§ What to work on: Your answer must be an exact retyping of the line containing "Given: Follow the Source Code link" and every line after it through the end of the records below, with no pictures and nothing else.

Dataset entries
-------
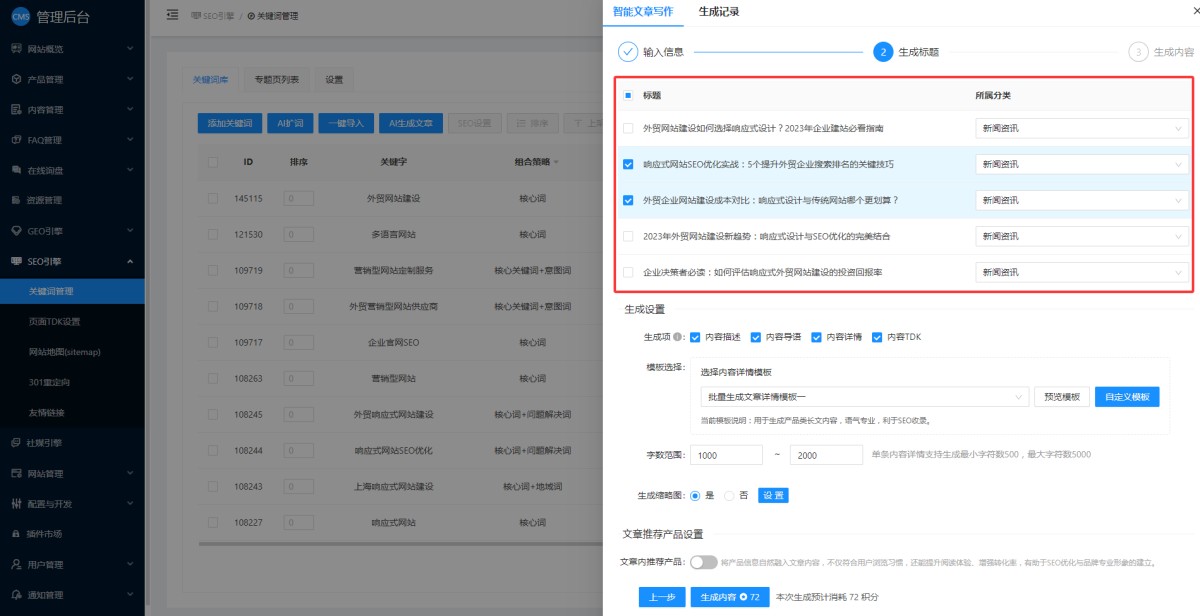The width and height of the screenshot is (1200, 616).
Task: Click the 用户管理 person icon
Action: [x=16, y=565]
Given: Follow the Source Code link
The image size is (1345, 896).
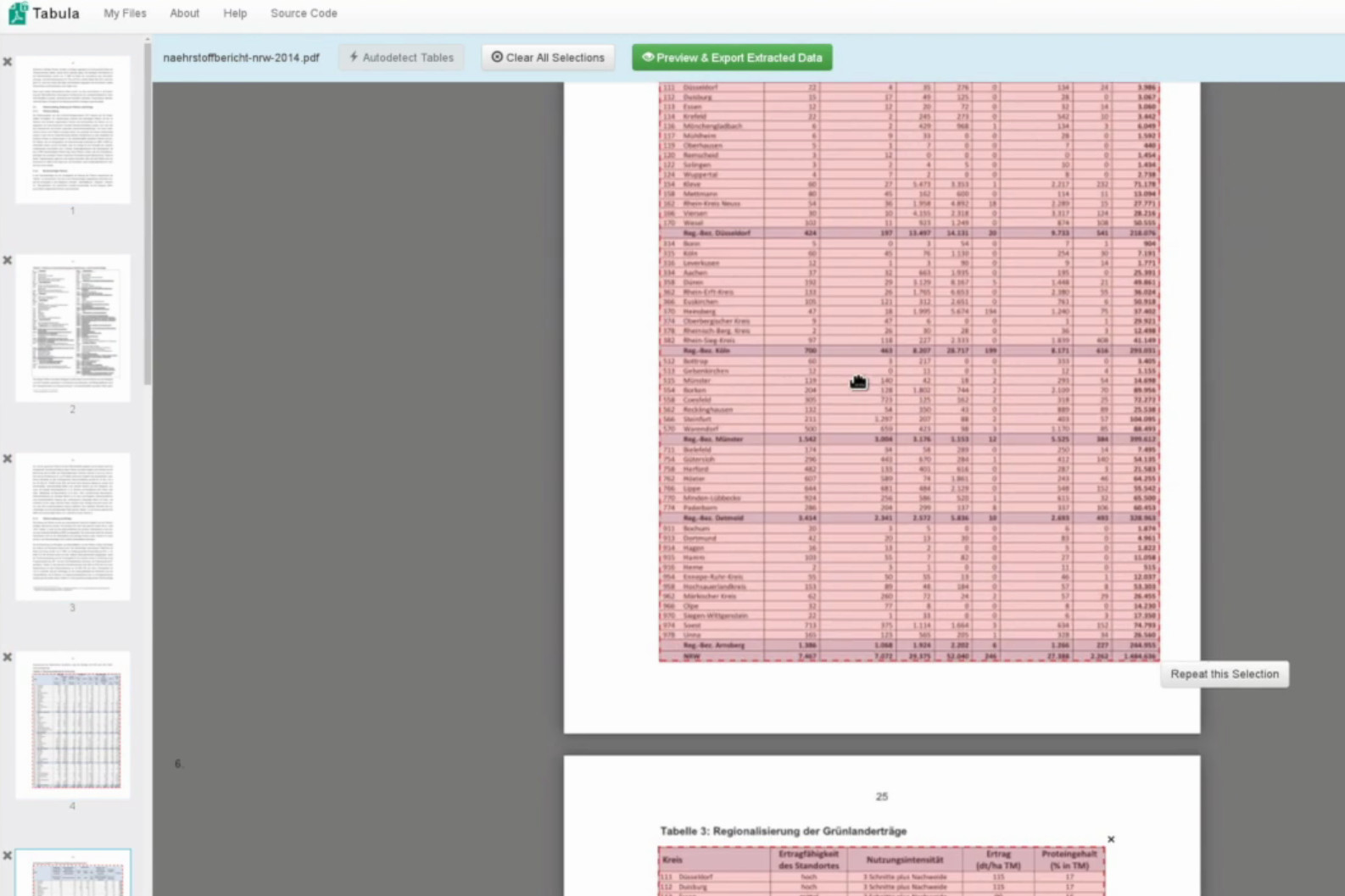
-------
§ Solution:
Given: Follow the Source Code link
The image size is (1345, 896).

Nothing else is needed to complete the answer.